Lines of data
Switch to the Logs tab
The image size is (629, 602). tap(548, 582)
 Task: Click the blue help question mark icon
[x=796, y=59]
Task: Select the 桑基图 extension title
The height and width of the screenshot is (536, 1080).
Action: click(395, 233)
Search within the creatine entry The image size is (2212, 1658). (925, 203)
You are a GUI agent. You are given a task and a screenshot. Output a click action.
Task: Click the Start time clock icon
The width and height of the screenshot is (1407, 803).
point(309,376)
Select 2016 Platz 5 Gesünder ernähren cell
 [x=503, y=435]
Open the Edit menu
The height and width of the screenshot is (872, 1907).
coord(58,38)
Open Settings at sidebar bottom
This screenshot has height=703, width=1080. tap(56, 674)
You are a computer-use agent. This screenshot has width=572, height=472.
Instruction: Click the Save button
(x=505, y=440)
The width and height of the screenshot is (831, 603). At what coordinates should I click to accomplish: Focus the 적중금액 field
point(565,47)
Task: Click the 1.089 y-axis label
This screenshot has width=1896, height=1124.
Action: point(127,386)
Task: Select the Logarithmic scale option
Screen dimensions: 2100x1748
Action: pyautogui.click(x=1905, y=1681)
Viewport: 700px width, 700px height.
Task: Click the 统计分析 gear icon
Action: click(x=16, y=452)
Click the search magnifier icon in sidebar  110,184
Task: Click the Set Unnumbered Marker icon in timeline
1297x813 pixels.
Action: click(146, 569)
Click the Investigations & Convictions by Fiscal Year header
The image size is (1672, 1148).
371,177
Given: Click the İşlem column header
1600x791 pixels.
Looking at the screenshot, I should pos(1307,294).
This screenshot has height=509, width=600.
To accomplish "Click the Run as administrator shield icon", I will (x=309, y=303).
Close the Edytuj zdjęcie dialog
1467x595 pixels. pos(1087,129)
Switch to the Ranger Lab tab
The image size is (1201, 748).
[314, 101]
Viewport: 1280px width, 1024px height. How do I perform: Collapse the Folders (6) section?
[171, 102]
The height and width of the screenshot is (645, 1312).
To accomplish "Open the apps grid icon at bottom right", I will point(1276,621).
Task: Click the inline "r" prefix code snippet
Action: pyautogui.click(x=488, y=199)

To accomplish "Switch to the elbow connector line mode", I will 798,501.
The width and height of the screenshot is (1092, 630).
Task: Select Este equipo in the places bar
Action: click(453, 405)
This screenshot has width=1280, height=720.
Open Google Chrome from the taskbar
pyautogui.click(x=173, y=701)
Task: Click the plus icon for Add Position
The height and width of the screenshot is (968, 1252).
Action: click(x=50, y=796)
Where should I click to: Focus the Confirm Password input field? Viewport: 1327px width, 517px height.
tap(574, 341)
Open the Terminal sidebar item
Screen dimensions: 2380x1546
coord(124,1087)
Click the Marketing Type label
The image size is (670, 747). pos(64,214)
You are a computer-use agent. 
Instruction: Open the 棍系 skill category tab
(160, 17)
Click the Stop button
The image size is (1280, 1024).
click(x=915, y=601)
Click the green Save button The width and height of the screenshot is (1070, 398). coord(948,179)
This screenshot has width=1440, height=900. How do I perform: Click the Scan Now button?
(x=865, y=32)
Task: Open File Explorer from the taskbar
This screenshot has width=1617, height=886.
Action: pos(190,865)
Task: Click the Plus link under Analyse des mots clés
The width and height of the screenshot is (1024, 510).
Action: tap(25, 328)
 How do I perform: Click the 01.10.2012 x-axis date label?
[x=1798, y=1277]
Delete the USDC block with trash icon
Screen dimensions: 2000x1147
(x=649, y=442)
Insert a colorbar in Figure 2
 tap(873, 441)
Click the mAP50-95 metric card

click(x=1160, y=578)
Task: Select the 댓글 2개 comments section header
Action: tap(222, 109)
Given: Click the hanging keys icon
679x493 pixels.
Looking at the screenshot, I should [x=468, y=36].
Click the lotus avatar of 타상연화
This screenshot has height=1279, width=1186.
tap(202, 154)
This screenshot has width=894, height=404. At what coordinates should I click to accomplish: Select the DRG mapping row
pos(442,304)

- _Given task_:
Reproduce all of the lines of data above without changing anything.

- _Task output_:
Switch to the Logs tab
The image size is (629, 602). tap(548, 582)
 Task: Click the blue help question mark icon
[x=796, y=59]
Task: Select the 桑基图 extension title
The height and width of the screenshot is (536, 1080).
Action: click(395, 233)
Search within the creatine entry The image size is (2212, 1658). (925, 203)
You are a GUI agent. You are given a task and a screenshot. Output a click action.
Task: Click the Start time clock icon
The width and height of the screenshot is (1407, 803).
point(309,376)
Select 2016 Platz 5 Gesünder ernähren cell
 [x=503, y=435]
Open the Edit menu
The height and width of the screenshot is (872, 1907).
coord(58,38)
Open Settings at sidebar bottom
This screenshot has height=703, width=1080. tap(56, 674)
You are a computer-use agent. This screenshot has width=572, height=472.
Instruction: Click the Save button
(x=505, y=440)
The width and height of the screenshot is (831, 603). At what coordinates should I click to accomplish: Focus the 적중금액 field
point(565,47)
Task: Click the 1.089 y-axis label
This screenshot has width=1896, height=1124.
Action: point(127,386)
Task: Select the Logarithmic scale option
Screen dimensions: 2100x1748
Action: pyautogui.click(x=1905, y=1681)
Viewport: 700px width, 700px height.
Task: Click the 统计分析 gear icon
Action: click(x=16, y=452)
Click the search magnifier icon in sidebar  110,184
Task: Click the Set Unnumbered Marker icon in timeline
1297x813 pixels.
Action: click(146, 569)
Click the Investigations & Convictions by Fiscal Year header
The image size is (1672, 1148).
371,177
Given: Click the İşlem column header
1600x791 pixels.
Looking at the screenshot, I should pos(1307,294).
This screenshot has height=509, width=600.
To accomplish "Click the Run as administrator shield icon", I will (x=309, y=303).
Close the Edytuj zdjęcie dialog
1467x595 pixels. pos(1087,129)
Switch to the Ranger Lab tab
The image size is (1201, 748).
[314, 101]
Viewport: 1280px width, 1024px height. How do I perform: Collapse the Folders (6) section?
[171, 102]
The height and width of the screenshot is (645, 1312).
To accomplish "Open the apps grid icon at bottom right", I will point(1276,621).
Task: Click the inline "r" prefix code snippet
Action: pyautogui.click(x=488, y=199)

To accomplish "Switch to the elbow connector line mode", I will 798,501.
The width and height of the screenshot is (1092, 630).
Task: Select Este equipo in the places bar
Action: click(453, 405)
This screenshot has width=1280, height=720.
Open Google Chrome from the taskbar
pyautogui.click(x=173, y=701)
Task: Click the plus icon for Add Position
The height and width of the screenshot is (968, 1252).
Action: click(x=50, y=796)
Where should I click to: Focus the Confirm Password input field? Viewport: 1327px width, 517px height.
tap(574, 341)
Open the Terminal sidebar item
Screen dimensions: 2380x1546
coord(124,1087)
Click the Marketing Type label
The image size is (670, 747). pos(64,214)
You are a computer-use agent. 
Instruction: Open the 棍系 skill category tab
(160, 17)
Click the Stop button
The image size is (1280, 1024).
click(x=915, y=601)
Click the green Save button The width and height of the screenshot is (1070, 398). coord(948,179)
This screenshot has width=1440, height=900. How do I perform: Click the Scan Now button?
(x=865, y=32)
Task: Open File Explorer from the taskbar
This screenshot has width=1617, height=886.
Action: pos(190,865)
Task: Click the Plus link under Analyse des mots clés
The width and height of the screenshot is (1024, 510).
Action: tap(25, 328)
 How do I perform: Click the 01.10.2012 x-axis date label?
[x=1798, y=1277]
Delete the USDC block with trash icon
Screen dimensions: 2000x1147
(x=649, y=442)
Insert a colorbar in Figure 2
 tap(873, 441)
Click the mAP50-95 metric card

click(x=1160, y=578)
Task: Select the 댓글 2개 comments section header
Action: tap(222, 109)
Given: Click the hanging keys icon
679x493 pixels.
Looking at the screenshot, I should [x=468, y=36].
Click the lotus avatar of 타상연화
This screenshot has height=1279, width=1186.
tap(202, 154)
This screenshot has width=894, height=404. At what coordinates should I click to accomplish: Select the DRG mapping row
pos(442,304)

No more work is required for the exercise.